Here’s everything you need to know about the 2024 Emmy Awards.
When are the Emmys? Didn’t we just have them?
The 76th Emmy Awards will be held on Sunday at the Peacock Theater at L.A. Live. The three-hour live telecast begins at 5 p.m. PT on ABC (and will be available the next day on Hulu).
This is a return to form for the Emmys, which are traditionally held in September.
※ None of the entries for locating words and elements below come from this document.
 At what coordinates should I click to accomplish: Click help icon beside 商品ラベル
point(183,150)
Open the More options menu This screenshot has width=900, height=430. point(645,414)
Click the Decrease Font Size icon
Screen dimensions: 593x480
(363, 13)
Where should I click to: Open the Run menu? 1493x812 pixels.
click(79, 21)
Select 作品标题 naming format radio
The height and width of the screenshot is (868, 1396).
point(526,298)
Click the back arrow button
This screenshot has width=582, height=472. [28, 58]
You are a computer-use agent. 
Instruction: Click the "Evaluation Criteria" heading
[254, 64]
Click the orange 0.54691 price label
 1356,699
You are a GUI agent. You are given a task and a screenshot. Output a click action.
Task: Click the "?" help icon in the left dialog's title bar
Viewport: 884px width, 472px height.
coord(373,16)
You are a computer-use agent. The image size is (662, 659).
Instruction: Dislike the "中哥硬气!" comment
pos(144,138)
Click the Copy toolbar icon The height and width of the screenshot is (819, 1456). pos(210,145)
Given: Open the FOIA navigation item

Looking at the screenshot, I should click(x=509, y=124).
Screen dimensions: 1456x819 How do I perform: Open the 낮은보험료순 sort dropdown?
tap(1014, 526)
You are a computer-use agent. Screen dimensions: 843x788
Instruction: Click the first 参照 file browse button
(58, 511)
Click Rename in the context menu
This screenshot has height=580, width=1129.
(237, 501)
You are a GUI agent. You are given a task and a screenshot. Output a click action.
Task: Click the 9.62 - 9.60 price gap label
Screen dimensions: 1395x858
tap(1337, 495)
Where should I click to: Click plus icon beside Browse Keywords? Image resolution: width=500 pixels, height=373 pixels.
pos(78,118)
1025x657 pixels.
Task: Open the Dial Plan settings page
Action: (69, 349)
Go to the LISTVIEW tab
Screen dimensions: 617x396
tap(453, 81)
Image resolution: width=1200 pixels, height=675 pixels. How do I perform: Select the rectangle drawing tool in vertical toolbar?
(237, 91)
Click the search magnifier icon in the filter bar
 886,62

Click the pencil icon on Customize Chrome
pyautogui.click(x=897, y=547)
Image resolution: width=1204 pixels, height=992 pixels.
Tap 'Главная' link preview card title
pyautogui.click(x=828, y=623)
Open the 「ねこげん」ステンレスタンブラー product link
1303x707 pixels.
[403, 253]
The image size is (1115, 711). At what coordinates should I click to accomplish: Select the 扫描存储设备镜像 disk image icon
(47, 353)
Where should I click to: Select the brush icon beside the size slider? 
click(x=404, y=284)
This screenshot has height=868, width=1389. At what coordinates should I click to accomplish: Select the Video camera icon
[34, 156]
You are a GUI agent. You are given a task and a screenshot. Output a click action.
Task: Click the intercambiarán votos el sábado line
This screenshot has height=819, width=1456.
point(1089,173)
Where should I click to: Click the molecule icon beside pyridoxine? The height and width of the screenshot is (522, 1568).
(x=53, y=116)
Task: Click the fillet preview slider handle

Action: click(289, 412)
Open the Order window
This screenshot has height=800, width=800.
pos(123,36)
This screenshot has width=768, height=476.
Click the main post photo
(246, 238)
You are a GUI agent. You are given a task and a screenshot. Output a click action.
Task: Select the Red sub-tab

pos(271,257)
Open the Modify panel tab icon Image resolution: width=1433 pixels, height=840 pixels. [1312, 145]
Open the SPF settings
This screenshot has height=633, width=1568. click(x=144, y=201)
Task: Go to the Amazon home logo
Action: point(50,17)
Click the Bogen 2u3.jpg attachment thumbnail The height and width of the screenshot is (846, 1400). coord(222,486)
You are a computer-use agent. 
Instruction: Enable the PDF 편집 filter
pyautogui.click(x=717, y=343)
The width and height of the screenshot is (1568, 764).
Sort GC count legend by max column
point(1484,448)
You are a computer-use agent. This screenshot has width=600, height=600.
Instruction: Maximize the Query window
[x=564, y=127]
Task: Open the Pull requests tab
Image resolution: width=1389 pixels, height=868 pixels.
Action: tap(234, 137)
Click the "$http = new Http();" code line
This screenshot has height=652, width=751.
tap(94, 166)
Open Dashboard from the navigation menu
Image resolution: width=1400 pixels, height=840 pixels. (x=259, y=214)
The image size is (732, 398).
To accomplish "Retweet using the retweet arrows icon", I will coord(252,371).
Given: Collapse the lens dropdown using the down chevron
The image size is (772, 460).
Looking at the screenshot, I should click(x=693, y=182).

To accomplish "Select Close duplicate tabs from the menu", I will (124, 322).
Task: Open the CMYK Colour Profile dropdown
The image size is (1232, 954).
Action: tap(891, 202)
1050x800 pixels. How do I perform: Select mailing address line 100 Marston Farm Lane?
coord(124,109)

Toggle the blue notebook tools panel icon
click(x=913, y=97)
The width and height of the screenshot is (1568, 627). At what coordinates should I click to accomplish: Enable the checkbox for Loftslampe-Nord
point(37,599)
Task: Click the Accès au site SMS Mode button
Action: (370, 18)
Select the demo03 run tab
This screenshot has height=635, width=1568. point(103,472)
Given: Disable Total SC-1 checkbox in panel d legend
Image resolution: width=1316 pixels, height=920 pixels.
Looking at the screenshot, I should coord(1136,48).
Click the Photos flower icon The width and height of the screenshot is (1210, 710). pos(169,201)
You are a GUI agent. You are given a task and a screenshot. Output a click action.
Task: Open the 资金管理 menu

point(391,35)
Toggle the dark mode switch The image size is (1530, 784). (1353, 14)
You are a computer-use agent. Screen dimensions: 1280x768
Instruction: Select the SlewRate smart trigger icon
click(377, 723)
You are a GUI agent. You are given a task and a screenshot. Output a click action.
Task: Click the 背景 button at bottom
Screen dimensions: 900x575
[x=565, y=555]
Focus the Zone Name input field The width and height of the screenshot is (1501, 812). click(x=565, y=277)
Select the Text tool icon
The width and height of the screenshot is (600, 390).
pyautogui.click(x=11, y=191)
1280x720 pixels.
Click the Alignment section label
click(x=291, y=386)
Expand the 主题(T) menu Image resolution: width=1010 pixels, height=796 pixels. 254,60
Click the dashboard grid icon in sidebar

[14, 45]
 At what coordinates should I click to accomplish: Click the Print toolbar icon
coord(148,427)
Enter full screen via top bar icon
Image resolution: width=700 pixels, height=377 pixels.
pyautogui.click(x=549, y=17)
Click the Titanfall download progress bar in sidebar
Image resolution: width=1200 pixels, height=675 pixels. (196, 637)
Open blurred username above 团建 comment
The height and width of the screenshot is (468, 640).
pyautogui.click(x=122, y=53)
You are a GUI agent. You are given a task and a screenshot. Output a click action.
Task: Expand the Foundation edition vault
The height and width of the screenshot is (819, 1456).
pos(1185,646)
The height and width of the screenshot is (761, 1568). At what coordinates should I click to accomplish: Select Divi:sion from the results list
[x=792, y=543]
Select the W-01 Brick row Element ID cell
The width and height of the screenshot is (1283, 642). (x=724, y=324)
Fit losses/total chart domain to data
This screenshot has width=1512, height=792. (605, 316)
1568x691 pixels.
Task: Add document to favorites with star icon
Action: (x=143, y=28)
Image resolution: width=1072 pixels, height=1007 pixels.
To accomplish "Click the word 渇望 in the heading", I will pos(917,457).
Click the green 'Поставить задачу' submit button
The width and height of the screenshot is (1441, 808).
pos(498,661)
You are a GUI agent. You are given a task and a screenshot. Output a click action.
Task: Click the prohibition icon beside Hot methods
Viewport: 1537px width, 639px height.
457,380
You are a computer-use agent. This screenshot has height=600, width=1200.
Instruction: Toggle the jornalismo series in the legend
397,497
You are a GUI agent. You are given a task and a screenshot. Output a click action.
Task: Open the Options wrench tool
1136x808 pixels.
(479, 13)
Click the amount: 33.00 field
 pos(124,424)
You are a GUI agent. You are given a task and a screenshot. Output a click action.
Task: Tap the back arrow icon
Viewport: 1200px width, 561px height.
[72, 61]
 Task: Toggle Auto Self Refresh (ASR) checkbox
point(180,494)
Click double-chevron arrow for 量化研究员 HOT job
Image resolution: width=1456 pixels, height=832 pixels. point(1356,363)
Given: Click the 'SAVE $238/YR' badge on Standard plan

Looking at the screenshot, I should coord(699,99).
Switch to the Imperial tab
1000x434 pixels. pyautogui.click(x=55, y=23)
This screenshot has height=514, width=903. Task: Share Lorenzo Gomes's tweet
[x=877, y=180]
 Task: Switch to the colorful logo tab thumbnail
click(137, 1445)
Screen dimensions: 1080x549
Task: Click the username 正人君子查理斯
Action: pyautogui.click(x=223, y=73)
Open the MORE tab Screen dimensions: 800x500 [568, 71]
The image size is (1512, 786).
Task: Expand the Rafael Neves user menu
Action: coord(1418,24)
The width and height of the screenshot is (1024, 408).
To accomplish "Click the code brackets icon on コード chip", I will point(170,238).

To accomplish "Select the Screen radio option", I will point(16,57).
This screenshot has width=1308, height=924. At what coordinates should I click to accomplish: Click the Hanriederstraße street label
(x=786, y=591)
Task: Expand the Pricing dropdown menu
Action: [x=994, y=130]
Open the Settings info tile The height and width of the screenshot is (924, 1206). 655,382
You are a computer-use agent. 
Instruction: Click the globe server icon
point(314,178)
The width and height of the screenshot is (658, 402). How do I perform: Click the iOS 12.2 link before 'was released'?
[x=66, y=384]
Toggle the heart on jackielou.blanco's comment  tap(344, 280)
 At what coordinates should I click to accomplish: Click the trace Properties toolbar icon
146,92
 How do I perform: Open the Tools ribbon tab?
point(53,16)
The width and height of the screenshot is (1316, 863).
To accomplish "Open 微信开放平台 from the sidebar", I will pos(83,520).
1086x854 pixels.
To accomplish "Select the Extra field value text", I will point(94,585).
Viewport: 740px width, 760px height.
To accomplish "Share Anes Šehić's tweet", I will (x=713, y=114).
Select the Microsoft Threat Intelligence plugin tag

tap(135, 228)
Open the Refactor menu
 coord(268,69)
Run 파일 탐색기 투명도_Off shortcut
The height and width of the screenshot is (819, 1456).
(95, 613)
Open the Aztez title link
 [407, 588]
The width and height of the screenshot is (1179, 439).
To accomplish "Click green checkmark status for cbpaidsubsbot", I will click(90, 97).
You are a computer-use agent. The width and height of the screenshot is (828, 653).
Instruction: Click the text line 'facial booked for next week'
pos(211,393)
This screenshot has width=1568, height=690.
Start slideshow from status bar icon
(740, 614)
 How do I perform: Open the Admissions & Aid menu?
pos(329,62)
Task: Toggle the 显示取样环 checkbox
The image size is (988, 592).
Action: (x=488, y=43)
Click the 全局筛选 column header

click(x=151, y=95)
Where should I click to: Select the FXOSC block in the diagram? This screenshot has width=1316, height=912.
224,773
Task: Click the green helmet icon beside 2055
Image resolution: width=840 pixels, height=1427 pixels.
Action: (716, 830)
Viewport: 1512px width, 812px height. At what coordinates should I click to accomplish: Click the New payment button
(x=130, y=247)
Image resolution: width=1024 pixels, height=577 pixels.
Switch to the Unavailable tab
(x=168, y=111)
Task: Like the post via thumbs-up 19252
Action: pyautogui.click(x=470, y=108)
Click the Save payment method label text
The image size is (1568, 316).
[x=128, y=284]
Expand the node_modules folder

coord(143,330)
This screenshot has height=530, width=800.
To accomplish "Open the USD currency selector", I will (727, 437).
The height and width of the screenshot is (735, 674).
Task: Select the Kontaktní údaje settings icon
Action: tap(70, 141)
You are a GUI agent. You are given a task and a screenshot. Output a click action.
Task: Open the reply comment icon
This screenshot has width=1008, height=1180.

The 75th Emmys were postponed from their original date in 2023 to January because of the dual Hollywood strikes by the Writers Guild of America and SAG-AFTRA.
The Creative Arts Emmy Awards, which were held earlier this month, will air on FXX on Saturday at 8 p.m. (and will be available on Hulu the next day).
How can I watch them?
The live telecast will be broadcast on ABC, so you will need access to cable, a television equipped with a digital antenna or an over-the-top service that is not currently fighting with Disney (sorry DirecTV subscribers). Cord-cutters will need to be subscribed to streaming services with live TV tiers like Hulu+ Live TV or Fubo.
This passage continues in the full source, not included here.